International Forest Day, Save Nature Save Eart

The International Day of Forests focuses on a specific theme each year. Given the effects of the COVID-19 pandemic and the fact that 2021 is the first year of the United Nations Decade on Ecosystem Restoration (2021-2030), the theme for this year’s celebration is “Forest restoration: a path to recovery and well-being”.

The impact of the COVID-19 pandemic on all of the Sustainable Development Goals (SDGs) has shown that what began as a global health emergency has quickly become a human and socioeconomic crisis. While the pandemic is jeopardizing progress towards implementation of the Goals, it also makes their achievement all the more urgent and necessary. This is where forests and forest restoration come in.
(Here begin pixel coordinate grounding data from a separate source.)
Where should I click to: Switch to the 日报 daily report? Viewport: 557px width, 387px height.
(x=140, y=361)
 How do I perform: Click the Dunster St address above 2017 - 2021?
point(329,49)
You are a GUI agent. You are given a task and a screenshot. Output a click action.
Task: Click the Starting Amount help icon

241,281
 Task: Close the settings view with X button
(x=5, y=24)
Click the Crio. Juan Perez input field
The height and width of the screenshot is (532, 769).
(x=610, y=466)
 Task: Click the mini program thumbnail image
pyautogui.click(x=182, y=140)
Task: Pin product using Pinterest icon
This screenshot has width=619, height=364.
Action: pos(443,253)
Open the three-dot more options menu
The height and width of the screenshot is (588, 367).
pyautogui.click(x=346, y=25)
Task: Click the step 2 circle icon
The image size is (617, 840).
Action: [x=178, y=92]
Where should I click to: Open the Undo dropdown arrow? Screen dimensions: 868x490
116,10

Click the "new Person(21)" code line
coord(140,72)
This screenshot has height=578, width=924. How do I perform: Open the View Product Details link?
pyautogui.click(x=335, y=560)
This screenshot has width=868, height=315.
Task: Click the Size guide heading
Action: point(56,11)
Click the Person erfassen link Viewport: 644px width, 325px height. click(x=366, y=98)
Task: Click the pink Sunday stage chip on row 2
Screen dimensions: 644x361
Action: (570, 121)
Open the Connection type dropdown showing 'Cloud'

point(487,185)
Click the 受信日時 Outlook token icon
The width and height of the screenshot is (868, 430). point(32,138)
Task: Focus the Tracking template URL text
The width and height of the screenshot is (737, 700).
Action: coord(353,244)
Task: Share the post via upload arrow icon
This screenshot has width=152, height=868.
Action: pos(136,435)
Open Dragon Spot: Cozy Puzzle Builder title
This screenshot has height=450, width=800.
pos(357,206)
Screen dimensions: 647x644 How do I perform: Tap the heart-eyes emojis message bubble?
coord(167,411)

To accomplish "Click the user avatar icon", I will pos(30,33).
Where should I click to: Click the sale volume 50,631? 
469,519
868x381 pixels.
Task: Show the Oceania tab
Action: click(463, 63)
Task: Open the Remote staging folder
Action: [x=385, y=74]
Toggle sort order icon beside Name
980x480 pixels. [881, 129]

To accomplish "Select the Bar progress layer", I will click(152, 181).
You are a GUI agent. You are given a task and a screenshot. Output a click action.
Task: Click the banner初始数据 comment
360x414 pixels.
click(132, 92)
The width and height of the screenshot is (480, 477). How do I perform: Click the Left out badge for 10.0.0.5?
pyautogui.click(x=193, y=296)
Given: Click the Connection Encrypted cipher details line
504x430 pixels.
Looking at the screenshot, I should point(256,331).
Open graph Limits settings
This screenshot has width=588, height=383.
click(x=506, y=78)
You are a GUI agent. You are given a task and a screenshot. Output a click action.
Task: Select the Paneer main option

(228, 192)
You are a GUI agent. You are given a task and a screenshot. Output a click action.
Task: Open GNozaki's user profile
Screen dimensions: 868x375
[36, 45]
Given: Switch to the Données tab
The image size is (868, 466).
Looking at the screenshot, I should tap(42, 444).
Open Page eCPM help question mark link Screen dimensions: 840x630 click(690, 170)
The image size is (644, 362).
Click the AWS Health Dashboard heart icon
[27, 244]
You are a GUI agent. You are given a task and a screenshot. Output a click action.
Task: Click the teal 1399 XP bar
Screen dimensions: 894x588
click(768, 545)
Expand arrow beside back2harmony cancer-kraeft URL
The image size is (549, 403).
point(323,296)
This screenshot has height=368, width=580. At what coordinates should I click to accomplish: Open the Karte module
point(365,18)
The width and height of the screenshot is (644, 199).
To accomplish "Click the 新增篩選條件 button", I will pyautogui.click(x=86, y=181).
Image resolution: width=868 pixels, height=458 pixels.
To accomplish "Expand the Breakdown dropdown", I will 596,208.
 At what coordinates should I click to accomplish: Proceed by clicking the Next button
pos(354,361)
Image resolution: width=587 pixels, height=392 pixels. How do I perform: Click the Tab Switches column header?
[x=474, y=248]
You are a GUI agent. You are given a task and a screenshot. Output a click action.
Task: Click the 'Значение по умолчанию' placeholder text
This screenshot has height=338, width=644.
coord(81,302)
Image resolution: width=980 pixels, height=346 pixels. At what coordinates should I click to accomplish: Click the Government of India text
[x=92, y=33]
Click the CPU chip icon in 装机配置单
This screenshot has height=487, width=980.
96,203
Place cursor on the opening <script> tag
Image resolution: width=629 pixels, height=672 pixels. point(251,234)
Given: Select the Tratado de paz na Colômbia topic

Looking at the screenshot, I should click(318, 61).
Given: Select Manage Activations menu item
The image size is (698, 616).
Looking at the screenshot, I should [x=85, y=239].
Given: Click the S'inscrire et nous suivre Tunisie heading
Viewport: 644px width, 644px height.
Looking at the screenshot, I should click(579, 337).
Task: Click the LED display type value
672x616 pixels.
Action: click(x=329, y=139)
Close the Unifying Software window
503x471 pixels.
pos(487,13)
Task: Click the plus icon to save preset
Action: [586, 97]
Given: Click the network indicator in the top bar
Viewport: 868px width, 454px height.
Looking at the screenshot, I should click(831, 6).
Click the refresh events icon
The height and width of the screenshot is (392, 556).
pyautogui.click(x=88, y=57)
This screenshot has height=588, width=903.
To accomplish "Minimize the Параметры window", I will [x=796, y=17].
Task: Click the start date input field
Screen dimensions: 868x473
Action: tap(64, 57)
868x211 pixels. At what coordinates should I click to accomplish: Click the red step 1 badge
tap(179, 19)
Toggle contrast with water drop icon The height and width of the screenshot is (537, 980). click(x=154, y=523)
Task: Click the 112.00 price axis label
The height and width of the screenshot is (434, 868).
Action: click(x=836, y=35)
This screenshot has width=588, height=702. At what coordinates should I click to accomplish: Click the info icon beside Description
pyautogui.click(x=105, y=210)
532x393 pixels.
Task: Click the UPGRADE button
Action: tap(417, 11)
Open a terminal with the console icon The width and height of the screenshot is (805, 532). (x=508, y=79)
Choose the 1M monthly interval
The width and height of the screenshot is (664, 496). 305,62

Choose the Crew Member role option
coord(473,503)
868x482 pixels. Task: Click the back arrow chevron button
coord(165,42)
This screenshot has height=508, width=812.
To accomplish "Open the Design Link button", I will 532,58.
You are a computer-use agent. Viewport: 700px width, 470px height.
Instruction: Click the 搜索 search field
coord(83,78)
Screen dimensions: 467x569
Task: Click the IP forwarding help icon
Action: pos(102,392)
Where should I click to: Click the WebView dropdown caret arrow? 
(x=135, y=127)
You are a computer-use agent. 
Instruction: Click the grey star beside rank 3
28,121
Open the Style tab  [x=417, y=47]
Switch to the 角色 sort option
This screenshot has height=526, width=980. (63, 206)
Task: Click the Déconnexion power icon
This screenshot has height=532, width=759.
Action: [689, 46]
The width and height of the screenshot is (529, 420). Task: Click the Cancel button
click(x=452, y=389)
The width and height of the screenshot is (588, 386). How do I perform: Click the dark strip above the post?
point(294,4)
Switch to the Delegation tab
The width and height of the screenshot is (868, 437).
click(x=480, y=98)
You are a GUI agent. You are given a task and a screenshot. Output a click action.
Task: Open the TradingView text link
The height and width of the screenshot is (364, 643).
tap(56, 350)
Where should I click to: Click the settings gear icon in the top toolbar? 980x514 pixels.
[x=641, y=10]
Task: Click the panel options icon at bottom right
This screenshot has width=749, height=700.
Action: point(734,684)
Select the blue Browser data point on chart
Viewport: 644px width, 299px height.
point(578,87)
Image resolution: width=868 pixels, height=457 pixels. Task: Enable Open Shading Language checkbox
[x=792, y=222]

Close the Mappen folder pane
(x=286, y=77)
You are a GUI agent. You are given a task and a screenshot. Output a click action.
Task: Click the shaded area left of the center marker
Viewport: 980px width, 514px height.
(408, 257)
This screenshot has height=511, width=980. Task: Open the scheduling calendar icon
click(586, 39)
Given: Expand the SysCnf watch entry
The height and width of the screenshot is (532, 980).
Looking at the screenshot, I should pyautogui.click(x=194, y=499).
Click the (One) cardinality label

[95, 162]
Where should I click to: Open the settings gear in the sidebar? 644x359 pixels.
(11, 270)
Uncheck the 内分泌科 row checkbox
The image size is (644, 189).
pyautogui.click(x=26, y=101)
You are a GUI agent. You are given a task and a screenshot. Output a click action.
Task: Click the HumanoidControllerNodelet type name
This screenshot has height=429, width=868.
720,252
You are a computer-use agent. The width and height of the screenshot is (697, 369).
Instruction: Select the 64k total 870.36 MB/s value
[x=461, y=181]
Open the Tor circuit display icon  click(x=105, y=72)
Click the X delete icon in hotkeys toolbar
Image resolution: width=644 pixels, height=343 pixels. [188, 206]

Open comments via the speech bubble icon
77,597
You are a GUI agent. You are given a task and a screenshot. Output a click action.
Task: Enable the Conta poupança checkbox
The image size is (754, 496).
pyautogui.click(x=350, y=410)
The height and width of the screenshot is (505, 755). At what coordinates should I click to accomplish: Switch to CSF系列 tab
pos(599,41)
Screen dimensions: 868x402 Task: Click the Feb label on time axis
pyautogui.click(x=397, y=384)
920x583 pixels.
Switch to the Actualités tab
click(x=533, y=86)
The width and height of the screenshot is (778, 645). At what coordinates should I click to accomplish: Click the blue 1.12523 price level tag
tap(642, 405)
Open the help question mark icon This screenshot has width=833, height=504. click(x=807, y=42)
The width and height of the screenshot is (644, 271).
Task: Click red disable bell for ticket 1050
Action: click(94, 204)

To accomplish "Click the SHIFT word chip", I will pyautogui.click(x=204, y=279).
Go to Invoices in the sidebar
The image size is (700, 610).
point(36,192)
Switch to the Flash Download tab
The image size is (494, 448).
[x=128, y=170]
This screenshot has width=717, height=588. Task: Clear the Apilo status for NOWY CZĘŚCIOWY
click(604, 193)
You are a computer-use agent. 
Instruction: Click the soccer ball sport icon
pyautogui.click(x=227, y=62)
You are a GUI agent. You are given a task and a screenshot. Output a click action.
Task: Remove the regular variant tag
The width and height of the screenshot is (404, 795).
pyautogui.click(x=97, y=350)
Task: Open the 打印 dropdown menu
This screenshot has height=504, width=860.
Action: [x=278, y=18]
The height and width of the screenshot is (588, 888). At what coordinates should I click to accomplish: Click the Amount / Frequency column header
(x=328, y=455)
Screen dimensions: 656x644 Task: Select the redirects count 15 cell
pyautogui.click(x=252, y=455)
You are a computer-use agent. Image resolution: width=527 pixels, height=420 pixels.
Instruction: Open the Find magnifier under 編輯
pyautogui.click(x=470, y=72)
Healthy forests mean healthy people. Forests provide everyone with health benefits, including fresh air, nutritious foods, clean water, and space for recreation. Worldwide, around 1 billion people depend to some extent on forest foods, such as wild meat, edible insects and plant products, mushrooms, and fish.1 Some 2.4 billion people in both urban and rural settings use wood-based energy for cooking, and it is estimated that 1.2 billion people rely on agroforestry farming systems.2 When disaster strikes, crops fail or people lose their jobs, forests act as safety nets that can provide affected communities with food and income. Forests also help us adapt to and mitigate climate change, and serve as habitats for the vast proportion of terrestrial plant and animal species.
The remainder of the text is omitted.